___ INPUT MATERIAL

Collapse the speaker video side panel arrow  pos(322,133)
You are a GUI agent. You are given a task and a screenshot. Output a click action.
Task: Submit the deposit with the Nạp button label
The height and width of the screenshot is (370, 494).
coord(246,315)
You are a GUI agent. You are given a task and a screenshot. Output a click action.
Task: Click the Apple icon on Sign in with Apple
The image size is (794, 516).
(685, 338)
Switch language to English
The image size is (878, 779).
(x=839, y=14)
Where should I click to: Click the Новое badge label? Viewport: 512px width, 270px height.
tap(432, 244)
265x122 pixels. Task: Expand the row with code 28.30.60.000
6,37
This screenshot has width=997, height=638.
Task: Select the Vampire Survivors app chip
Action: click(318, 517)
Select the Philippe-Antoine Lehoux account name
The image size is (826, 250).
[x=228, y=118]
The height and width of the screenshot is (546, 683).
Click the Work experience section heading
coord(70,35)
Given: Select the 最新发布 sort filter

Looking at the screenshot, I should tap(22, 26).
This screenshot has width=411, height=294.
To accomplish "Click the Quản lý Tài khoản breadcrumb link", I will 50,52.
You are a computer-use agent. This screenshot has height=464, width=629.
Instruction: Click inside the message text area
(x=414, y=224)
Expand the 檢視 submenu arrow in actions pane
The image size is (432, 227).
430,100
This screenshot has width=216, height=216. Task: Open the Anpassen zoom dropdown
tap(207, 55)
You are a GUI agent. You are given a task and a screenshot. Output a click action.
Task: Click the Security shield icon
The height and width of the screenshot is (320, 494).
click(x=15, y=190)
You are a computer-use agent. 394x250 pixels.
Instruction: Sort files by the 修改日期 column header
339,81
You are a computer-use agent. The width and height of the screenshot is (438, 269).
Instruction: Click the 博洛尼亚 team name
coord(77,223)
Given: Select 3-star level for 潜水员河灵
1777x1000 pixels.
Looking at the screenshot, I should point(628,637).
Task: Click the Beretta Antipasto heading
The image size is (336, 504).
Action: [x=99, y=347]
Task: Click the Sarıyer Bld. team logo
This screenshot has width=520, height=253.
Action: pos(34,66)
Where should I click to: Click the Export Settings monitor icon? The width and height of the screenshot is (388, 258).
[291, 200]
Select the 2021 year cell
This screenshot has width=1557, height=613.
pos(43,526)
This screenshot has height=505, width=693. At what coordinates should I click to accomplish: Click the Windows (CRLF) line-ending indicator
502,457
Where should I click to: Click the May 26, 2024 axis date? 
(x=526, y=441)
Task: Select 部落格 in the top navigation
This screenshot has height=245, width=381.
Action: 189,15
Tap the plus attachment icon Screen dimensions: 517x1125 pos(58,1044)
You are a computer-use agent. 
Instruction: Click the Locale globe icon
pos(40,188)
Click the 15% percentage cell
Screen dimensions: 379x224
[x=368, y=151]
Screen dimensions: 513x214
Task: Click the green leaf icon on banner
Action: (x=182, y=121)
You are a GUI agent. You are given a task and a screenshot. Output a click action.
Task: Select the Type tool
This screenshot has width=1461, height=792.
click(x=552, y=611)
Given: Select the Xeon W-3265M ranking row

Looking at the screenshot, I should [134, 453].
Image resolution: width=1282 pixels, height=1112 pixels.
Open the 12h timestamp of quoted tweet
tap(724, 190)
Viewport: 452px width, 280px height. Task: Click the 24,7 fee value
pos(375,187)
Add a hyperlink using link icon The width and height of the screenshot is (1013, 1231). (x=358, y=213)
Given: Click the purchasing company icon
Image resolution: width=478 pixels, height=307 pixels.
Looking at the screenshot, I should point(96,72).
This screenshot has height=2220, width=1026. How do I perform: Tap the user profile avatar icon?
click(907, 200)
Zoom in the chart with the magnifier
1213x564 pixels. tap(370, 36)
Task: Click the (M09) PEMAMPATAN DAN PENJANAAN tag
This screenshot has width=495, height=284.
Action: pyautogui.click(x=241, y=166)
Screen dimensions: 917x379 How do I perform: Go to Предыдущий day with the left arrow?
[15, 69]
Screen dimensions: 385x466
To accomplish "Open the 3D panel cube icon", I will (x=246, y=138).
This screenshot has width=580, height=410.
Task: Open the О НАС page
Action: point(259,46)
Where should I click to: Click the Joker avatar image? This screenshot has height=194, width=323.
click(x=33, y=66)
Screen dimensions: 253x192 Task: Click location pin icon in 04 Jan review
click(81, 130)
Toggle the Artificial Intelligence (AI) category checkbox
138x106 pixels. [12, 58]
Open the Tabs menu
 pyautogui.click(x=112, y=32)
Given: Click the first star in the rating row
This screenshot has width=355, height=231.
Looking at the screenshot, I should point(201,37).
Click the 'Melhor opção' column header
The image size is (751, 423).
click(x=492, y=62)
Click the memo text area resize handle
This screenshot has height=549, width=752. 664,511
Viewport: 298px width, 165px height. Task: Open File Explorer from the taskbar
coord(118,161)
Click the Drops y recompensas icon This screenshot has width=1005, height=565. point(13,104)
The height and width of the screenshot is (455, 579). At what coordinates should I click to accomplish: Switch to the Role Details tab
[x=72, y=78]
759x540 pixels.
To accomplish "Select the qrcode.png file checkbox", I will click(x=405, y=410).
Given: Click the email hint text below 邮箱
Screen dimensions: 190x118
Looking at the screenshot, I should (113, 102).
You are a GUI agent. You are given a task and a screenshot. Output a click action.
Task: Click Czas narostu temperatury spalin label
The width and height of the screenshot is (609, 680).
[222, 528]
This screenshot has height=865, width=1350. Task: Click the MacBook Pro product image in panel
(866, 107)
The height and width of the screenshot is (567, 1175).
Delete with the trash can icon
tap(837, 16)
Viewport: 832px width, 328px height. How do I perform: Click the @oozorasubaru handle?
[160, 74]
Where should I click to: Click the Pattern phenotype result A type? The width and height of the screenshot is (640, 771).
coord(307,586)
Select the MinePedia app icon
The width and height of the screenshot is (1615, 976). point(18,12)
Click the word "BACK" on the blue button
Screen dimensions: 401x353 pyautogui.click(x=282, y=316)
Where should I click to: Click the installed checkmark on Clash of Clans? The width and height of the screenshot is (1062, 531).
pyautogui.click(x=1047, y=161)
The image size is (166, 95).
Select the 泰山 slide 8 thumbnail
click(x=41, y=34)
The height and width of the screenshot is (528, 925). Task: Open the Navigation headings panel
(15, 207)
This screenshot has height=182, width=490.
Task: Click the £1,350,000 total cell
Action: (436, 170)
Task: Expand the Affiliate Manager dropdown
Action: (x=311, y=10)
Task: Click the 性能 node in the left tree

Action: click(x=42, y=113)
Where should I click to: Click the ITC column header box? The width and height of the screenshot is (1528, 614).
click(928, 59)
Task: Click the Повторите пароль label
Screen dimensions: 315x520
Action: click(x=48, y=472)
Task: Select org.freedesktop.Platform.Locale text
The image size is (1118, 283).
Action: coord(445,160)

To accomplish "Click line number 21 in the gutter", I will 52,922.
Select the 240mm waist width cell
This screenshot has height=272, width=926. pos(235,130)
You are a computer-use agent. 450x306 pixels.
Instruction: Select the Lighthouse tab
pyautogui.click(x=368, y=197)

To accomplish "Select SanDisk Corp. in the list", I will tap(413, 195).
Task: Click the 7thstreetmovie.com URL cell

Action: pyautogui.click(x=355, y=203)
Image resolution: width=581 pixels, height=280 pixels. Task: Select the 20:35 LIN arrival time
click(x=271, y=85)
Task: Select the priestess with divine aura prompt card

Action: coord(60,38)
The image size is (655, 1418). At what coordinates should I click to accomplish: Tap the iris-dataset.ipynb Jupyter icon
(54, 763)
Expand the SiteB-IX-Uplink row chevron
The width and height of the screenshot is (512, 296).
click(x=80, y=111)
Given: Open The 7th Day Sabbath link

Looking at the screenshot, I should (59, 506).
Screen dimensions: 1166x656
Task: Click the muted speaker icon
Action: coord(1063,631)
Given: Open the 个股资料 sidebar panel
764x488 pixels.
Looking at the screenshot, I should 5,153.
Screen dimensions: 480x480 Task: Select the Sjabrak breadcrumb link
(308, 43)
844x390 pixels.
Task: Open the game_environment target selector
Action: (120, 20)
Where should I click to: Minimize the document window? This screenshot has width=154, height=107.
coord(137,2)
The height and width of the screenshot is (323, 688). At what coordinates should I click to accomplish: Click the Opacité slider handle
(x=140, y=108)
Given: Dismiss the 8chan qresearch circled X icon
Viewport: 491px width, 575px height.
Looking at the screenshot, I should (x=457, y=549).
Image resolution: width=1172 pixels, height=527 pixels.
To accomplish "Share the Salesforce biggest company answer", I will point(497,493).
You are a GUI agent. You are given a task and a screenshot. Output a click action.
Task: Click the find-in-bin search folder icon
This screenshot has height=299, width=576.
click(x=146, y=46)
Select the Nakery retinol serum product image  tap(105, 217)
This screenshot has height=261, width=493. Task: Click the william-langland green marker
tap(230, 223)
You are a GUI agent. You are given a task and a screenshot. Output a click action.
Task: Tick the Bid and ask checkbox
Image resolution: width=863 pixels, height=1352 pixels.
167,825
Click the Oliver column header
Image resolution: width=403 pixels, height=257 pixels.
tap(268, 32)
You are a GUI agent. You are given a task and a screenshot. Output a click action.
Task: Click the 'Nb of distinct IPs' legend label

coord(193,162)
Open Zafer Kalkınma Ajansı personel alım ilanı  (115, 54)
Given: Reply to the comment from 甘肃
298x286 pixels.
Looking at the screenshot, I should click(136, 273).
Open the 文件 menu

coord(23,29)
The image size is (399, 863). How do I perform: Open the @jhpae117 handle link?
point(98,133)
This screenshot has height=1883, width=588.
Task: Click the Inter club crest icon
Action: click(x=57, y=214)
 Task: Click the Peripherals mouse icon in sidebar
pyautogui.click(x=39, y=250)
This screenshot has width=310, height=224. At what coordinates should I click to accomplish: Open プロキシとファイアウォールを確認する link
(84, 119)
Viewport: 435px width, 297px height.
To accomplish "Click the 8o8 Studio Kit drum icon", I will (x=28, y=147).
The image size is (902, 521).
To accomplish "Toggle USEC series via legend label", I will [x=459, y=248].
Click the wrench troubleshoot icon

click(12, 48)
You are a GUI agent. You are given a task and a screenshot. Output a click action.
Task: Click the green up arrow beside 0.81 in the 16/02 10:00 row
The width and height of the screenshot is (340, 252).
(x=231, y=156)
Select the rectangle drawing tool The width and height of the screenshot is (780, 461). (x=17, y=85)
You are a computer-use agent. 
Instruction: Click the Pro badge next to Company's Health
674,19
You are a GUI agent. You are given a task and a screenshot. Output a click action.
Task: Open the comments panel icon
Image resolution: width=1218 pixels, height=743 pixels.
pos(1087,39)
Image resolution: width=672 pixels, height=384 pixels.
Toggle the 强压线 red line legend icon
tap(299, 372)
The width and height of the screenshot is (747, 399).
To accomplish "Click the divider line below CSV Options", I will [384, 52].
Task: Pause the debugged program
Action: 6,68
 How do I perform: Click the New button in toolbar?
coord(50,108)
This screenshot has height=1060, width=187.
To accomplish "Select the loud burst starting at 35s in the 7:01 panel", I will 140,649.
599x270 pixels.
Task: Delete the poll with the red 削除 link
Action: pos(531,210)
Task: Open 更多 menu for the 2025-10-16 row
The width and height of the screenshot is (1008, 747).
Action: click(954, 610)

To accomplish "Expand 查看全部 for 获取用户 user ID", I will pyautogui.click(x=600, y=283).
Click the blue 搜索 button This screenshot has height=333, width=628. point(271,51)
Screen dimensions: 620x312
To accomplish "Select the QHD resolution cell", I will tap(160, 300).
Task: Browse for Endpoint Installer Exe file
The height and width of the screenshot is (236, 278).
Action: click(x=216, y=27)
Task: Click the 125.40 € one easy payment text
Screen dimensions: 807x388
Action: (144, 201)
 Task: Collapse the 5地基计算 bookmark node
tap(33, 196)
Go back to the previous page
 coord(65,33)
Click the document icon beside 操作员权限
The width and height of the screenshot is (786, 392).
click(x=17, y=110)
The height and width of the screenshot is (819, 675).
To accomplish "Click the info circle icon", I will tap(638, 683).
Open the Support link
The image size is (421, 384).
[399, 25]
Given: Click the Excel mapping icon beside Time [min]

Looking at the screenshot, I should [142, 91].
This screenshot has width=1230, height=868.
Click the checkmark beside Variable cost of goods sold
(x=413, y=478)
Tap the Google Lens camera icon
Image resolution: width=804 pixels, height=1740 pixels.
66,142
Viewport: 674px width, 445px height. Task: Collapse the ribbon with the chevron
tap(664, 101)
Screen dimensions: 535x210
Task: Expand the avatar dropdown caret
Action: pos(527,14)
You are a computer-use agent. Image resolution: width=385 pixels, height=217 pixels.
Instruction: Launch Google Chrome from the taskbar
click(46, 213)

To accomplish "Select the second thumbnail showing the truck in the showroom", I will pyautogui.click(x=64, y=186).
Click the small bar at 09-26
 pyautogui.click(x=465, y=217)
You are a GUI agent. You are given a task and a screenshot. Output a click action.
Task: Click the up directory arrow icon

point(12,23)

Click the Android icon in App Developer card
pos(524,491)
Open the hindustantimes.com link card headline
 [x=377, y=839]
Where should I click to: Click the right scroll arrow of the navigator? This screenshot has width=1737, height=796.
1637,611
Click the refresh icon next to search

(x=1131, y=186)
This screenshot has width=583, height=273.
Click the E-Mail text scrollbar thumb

______

Proceeding from the line containing "The width and height of the screenshot is (1008, 747)." through the line containing "Screen dimensions: 620x312", transcribe the lines above exactly, both end lines included.

▸ **YOUR SOLUTION**:
The width and height of the screenshot is (1008, 747).
Action: click(954, 610)

To accomplish "Expand 查看全部 for 获取用户 user ID", I will pyautogui.click(x=600, y=283).
Click the blue 搜索 button This screenshot has height=333, width=628. point(271,51)
Screen dimensions: 620x312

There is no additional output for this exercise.